The police find the body of Catherine Eddowes in a Whitechapel cellar, murdered by Jack the Ripper in 1888 (illustration credit Ill.36)

A
project known as “Alight Here,” established in 2010, has been established to collect any poems inspired by London’s Underground stations. It is indeed the proper material of poetry.
Seamus Heaney’s “The Underground,” for example, employs the myth of Orpheus and Eurydice in the context of vaulted tunnels and lamplit stations.

There are films, too, that speculate upon the shadows cast by the world underground. In
Death Line
(1972) (distributed as
Raw Meat
in the United States) a troglodytic race preys upon unwary travellers; this is an enduring fantasy of the Underground, and has taken many forms. It exploits the fear that many disturbed or dangerous people prefer to live beneath the earth. In
The Mysterious Planet
(a 1986 serial in the
Doctor Who
dramas) set in the remote future, a race of humans lives among the ruins of Marble Arch station. In
Quatermass and the Pit
(1967) an alien spacecraft is found buried deep in an Underground station named Hobbs End; this is a genuinely disturbing film in which all the associations of the underworld, with death and with the devil, are fully exploited.

Anthony Asquith’s
Underground
, a silent film made in 1928, is an invaluable record of the Tube system at a relatively early date. The hero is a young official of the Underground, and the villain is an employee at
Lots Road Power Station; the two aspects of the Tube, the congregation of people and the raw power of the system, are subtly aligned. The film also emphasises the extent to which the Underground introduces itself into the mental and emotional life of its passengers. It becomes as much a protagonist as the characters themselves.

There is now a literature on the Underground, as well as of the Underground.
“Poems on the Underground,” a project launched at
Aldwych station in January 1986, has now been imitated by many cities and countries. The chosen lyric is placed in the carriages alongside the usual advertisements; it has often been confirmed that passengers will read and memorise the chosen poem as a memorial of their journey. The words of the poem are enshrined in the carriage and seem to float above the passengers’ heads. So poets as diverse as William Blake and Lewis Carroll, William Shakespeare and Arthur Symons sing in concert beneath the ground. Ah sunflower … your hair is exceedingly white … Sometime too hot the eye of heaven shines … as a windmill turns in the wind on an empty sky.

I understand how the Underground can become an essential part of the personality. My dreams and memories have always been associated with the
Central Line. I
was brought up in East Acton, and educated at a school in Ealing Broadway. At various points of my early life I lived at Shepherd’s Bush, Queensway and Notting Hill Gate.

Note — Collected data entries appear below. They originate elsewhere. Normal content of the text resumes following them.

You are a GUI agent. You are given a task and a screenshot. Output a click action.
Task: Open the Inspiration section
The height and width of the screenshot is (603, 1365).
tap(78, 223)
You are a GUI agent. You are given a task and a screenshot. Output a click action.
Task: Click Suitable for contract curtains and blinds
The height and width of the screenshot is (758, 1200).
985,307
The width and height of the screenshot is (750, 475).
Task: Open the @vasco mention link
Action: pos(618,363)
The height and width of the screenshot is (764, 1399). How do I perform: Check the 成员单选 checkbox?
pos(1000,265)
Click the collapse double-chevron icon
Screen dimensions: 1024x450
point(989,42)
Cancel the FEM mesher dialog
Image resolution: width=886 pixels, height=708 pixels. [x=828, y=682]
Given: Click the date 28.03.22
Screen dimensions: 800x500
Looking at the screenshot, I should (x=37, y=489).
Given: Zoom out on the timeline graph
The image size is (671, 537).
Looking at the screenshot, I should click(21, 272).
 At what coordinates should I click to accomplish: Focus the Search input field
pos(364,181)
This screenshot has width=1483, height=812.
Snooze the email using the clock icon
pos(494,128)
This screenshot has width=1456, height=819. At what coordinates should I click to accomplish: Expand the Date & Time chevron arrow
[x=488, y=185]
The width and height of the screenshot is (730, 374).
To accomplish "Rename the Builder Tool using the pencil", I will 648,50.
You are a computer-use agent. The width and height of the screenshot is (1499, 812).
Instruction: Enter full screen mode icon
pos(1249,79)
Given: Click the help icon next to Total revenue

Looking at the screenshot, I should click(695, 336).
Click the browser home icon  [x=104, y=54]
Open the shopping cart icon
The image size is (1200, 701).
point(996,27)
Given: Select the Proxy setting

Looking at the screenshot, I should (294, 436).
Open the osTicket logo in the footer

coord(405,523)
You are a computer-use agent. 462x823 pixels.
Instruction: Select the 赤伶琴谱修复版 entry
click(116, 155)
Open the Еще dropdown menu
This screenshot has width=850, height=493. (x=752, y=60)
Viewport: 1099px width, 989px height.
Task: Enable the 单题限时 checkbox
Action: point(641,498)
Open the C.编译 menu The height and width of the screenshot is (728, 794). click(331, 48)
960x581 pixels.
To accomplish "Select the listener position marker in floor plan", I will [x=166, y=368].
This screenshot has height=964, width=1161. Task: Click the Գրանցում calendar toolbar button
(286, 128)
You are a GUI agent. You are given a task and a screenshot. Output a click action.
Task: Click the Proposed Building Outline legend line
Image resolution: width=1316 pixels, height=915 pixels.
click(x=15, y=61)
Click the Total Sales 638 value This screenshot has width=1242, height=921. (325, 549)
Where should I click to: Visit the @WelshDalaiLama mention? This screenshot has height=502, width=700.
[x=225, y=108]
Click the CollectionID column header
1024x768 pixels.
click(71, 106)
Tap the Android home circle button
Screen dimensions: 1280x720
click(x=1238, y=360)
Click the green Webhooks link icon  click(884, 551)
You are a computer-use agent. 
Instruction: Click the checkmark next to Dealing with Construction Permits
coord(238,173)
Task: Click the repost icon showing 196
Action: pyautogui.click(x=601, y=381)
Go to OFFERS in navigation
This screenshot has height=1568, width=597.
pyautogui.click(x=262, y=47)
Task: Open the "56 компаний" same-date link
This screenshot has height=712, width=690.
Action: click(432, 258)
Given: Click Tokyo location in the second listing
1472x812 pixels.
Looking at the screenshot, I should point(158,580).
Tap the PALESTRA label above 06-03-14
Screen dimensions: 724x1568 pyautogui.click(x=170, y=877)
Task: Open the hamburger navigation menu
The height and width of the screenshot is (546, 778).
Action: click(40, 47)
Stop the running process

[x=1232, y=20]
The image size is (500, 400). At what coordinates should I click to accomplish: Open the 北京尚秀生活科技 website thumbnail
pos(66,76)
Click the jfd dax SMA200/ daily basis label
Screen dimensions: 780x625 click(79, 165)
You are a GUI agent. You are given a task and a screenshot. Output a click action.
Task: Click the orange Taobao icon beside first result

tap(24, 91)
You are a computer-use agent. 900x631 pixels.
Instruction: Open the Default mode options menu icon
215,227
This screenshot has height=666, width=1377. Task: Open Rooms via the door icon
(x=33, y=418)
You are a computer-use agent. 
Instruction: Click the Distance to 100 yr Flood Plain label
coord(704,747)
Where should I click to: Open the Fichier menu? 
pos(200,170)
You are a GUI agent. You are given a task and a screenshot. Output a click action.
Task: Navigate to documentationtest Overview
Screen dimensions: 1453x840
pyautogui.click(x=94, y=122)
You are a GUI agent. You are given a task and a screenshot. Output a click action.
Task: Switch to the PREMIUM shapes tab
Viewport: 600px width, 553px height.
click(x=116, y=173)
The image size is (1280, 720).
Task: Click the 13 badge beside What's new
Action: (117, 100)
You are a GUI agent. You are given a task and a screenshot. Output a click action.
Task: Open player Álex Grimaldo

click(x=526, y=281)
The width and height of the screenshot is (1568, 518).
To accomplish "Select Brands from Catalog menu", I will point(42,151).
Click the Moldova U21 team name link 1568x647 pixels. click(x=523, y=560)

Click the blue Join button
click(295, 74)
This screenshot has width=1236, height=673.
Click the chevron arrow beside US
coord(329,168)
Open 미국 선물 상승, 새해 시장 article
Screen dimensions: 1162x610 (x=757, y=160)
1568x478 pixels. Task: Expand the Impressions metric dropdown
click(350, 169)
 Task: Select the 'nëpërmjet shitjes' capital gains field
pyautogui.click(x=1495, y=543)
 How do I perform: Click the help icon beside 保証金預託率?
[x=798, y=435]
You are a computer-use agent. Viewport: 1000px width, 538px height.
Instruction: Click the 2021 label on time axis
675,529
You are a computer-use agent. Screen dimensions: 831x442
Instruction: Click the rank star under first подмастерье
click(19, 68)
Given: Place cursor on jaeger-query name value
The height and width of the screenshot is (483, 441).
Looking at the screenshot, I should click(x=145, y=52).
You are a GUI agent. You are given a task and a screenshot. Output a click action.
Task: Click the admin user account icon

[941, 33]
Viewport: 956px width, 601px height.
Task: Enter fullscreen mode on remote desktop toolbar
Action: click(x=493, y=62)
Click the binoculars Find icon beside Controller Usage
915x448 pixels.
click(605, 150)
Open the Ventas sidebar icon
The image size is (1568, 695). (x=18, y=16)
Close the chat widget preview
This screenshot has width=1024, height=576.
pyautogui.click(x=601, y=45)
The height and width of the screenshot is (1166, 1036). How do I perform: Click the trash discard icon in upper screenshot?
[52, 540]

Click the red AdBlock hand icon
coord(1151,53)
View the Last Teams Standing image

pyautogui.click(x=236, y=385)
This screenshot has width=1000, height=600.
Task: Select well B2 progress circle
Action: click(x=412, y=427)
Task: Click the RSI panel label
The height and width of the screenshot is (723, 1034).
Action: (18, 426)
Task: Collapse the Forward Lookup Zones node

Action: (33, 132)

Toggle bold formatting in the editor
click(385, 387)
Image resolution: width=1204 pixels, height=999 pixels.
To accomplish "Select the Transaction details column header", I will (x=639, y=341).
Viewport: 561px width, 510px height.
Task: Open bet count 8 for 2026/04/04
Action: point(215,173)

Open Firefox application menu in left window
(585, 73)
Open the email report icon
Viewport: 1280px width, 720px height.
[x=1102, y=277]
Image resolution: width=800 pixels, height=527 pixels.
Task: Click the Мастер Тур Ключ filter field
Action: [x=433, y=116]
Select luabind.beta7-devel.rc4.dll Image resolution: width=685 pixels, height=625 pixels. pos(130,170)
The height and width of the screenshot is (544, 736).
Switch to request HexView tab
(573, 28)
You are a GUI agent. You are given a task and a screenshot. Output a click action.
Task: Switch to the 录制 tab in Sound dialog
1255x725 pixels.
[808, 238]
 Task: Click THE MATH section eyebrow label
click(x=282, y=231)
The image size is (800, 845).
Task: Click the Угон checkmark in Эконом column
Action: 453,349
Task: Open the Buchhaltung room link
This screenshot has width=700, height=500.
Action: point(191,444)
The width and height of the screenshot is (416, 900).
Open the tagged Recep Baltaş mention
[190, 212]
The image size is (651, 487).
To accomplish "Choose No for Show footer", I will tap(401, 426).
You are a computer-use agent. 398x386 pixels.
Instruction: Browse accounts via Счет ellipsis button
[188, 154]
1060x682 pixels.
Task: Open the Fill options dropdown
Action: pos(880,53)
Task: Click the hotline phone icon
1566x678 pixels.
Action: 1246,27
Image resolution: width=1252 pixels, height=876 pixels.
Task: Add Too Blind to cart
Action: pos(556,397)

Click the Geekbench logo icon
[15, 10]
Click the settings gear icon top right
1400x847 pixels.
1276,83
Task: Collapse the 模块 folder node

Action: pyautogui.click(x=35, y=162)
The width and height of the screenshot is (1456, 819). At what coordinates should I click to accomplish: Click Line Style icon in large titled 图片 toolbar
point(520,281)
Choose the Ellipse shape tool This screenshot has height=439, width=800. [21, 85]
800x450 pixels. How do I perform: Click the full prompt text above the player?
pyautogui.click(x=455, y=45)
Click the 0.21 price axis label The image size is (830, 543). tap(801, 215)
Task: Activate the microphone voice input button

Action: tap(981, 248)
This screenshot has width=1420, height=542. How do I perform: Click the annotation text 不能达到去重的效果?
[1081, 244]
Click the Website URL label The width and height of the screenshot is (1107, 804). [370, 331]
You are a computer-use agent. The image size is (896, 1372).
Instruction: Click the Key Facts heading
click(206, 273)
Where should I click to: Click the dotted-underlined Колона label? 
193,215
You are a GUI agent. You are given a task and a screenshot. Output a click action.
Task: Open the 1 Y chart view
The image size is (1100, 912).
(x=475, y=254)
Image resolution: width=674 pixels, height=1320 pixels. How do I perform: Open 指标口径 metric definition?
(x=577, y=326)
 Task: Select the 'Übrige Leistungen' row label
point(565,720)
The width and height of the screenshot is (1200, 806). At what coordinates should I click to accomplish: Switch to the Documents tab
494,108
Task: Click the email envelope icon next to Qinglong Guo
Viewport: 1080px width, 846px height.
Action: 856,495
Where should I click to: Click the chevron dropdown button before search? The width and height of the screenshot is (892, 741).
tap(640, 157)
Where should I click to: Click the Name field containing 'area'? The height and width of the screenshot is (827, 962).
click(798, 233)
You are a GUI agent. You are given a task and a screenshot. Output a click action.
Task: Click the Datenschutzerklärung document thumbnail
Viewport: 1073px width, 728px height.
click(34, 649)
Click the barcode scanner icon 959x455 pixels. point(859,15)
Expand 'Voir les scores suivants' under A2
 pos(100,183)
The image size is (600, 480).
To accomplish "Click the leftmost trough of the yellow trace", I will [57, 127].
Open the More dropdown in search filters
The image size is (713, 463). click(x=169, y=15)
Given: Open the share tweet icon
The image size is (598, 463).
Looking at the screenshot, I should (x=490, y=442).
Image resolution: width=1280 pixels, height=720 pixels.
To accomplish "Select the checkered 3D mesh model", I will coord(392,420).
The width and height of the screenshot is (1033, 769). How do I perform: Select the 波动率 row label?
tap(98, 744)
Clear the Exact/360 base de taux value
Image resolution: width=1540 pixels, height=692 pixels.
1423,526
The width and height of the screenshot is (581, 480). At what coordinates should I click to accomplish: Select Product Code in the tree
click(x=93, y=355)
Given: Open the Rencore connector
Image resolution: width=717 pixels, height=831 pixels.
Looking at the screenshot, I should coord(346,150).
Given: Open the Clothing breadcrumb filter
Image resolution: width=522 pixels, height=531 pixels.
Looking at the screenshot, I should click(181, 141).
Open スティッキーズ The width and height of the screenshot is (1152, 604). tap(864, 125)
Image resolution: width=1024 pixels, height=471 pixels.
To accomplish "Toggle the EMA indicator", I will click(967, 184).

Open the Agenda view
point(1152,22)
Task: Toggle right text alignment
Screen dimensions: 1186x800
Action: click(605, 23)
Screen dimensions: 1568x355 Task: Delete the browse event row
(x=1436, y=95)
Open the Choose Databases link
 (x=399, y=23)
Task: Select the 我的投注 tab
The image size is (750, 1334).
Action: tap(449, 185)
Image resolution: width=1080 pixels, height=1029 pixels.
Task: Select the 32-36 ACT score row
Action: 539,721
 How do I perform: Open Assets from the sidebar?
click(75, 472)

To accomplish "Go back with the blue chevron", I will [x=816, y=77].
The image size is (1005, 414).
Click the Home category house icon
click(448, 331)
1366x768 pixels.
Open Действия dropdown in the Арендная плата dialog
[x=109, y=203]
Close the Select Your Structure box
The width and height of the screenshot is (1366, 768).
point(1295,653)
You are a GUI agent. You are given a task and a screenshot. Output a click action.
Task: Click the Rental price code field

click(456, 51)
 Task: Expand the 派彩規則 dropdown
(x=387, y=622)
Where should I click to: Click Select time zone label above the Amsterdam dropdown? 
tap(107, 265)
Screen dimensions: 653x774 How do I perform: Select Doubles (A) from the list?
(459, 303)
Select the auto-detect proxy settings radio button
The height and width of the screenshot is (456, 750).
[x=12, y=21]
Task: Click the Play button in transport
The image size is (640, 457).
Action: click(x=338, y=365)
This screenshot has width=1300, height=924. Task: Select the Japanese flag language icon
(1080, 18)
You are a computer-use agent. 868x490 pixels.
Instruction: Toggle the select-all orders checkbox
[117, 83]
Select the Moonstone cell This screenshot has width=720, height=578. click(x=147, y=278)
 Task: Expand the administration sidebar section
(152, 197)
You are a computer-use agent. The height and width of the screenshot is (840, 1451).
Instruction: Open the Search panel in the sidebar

When I worked in an office I alighted from the train at Tottenham Court Road and then, at a later date, at Holborn or Chancery Lane. The Central Line was one of the boundaries or lines of my life. Now that I am beyond its reach, I feel free.

Yet, like the escaped prisoner yearning for his dungeon, I often dream of the Underground. I dream of lines going to improbable destinations all over the world. I dream of strange encounters on platforms with people I seem to know. I dream of coming up for air and being confronted by a transformed cityscape. I dream of running down passages in search of a platform. I dream of gliding down vast escalators. I dream of crossing the live rails from platform to platform. I dream of standing unsteadily in a carriage as it rattles along. And, yes, I dream of the Central Line.

The notion of hidden treasure is a pervasive one. The
London Silver Vaults are below the ground of
Chancery Lane, and the Crown Jewels were until recently kept in a bunker beneath the Tower.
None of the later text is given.